# Records for the task
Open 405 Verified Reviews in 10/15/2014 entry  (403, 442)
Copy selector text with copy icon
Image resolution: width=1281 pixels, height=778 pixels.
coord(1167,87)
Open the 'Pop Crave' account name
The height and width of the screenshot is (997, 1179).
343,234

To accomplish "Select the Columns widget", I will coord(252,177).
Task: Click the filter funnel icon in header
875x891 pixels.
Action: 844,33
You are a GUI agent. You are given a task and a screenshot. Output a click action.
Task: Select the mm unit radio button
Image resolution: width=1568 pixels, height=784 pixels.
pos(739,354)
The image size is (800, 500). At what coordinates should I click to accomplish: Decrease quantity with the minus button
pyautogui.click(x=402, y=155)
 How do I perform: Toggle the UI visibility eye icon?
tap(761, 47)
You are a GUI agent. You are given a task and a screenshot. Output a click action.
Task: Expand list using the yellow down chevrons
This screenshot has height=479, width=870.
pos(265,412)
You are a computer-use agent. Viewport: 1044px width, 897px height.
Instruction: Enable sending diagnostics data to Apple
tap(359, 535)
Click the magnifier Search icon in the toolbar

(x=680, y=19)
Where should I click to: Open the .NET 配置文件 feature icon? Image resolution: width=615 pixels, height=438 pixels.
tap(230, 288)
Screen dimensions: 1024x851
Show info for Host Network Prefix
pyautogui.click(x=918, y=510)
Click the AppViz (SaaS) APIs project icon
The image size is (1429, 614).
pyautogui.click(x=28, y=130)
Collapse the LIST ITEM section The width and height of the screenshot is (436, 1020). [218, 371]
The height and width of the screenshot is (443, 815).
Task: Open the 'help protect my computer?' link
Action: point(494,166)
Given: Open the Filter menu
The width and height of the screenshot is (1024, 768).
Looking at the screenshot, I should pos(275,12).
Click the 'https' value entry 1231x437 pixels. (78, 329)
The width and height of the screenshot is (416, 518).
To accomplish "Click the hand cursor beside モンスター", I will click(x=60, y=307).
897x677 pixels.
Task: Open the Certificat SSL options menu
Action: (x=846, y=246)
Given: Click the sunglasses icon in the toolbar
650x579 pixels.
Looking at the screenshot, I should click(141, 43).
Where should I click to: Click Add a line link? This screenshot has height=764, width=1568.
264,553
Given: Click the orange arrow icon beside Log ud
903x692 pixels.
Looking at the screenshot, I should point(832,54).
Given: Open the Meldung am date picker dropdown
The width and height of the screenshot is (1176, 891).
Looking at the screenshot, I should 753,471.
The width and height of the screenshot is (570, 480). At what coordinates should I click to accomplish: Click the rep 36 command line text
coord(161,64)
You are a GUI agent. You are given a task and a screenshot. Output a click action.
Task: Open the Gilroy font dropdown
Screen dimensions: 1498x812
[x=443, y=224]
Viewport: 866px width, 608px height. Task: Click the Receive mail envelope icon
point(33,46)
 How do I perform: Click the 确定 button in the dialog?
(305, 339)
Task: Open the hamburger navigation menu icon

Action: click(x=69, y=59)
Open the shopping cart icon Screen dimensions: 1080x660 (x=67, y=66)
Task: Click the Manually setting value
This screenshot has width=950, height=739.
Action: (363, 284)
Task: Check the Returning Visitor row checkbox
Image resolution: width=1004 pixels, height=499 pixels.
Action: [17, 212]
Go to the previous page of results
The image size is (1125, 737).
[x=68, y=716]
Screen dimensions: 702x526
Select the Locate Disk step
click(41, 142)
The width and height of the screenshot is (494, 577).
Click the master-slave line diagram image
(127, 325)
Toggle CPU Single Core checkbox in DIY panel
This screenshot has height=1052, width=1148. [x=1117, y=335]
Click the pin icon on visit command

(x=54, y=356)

# Aim of the task
Please give the number of lines in the data above that contain the word "value", with nothing else.

# Response to this exercise
2